» Record excerpts:
----

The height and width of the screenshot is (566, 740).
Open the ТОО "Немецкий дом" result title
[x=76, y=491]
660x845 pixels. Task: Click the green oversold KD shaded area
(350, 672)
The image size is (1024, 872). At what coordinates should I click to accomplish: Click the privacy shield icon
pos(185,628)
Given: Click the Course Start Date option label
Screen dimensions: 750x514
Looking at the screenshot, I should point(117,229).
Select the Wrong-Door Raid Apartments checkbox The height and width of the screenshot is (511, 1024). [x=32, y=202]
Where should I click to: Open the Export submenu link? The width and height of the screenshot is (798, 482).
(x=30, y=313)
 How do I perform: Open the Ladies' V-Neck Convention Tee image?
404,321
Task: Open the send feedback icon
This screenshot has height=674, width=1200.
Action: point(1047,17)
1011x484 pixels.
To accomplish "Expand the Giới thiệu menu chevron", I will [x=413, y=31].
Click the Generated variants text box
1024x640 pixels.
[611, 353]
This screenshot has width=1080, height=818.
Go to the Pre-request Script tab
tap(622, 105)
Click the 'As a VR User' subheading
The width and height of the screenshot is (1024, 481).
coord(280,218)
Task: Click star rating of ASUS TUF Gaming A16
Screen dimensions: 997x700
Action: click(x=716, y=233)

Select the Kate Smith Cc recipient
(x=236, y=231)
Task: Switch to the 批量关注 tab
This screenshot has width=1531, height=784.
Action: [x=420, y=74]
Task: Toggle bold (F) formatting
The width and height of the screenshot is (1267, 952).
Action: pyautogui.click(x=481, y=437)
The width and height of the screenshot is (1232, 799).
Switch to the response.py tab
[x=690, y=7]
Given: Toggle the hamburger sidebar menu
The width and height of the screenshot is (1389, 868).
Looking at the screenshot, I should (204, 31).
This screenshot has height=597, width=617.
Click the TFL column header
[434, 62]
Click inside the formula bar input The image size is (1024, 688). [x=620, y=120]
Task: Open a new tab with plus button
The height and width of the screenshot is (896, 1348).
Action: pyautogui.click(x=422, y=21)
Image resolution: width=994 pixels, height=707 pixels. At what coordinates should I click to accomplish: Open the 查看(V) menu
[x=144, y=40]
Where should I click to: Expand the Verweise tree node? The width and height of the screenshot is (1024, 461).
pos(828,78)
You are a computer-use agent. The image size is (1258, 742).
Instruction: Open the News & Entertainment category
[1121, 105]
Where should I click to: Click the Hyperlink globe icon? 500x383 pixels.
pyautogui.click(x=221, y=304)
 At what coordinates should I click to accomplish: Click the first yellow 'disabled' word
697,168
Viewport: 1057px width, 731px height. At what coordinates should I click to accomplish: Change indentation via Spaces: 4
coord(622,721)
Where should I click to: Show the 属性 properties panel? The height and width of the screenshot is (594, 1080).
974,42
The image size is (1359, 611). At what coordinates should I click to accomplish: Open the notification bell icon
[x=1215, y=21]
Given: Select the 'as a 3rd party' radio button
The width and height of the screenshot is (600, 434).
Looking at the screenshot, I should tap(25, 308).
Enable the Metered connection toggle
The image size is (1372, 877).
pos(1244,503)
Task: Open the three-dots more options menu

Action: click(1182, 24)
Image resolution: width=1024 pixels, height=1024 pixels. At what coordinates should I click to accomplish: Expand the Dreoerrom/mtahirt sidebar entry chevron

----

Filter the entries above down to the lines containing the word "chevron".

» Finished exercise:
To accomplish "Expand the Giới thiệu menu chevron", I will [x=413, y=31].
Image resolution: width=1024 pixels, height=1024 pixels. At what coordinates should I click to accomplish: Expand the Dreoerrom/mtahirt sidebar entry chevron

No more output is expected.